16.8.19

Punk em part time (short stories #143)


Ty Segall, “Self Esteem” (live on KCWR), in https://www.youtube.com/watch?v=x3CsHzm4TKs
          Das nove às cinco: fato e gravata, sapato italiano dispendioso, linguagem de financeiro, a preceito de quem transaciona ações e derivados nas bolsas internacionais, um código de conduta dos hipocritamente cavalheiros que pontuam no mundo da finança. Punhos de renda ao almoço, com o chefe e três possíveis investidores de um país emergente, ele fazendo uso do impecável inglês com indisfarçável sotaque de Cambridge (mercê dos estudos pagos a peso de ouro pela família endinheirada).
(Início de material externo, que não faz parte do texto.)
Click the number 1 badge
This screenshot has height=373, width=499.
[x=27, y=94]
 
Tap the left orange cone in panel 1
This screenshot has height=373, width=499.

À medida que a tarde avança e se aproxima a hora de marcar o ponto, vai sentindo uma vagarosa transfiguração. Só por dentro. No exterior, mantém a pose fleumática e o rigor da conversação, como é exigível no mundo da finança. Cinco horas: à saída do sumptuoso edifício, a gravata já não aperta a jugular. Cinco e dez: chega ao carro e a fralda esquerda da camisa já se sobrepõe às calças. Liga o automóvel; liga o aparelho onde tem armazenada a biblioteca musical: The Stooges, escolha aleatória. O gel que abrilhanta a silhueta de financeiro já desapareceu e o cabelo ostenta-se, desgrenhado, caótico. O automóvel moderno está hermeticamente fechado e devidamente insonorizado, mas as pessoas apercebem-se da música estridente. Agora, The Clash. Seis menos cinco: chega a casa. Os vizinhos sabem da sua metamorfose. Já vem com os sapatos na mão e meneia vigorosamente a cabeça em rima com a música que entra pelos ouvidos, debitada por uns auscultadores modernos. Sete e meia: prepara o jantar na companhia dos Jesus and the Mary Chain, com uma incursão por She Wants Revenge, Shame e Idles. Fez-se noite. Os colegas preparam o dia seguinte, lendo relatórios de fio a pavio. Dez e vinte: sai de casa. Embrenha-se na noite, nos lugares subterrâneos. Veste roupa escura e gasta. Onze e quarenta: assiste a um concerto de uma banda emergente. São de Aveiro. No moche, choca de cabeça com um indivíduo não identificado. Não há problema. No dia seguinte, depois das três horas de sono, pedirá a alguém para disfarçar o hematoma com maquilhagem. Nove menos três: entra ao serviço. Murmura umas estrofes de “Self Esteem”, de Ty Segall, enquanto dá umas ordens de compra no mercado de Tóquio. Está em condições de assegurar que não é bipolar.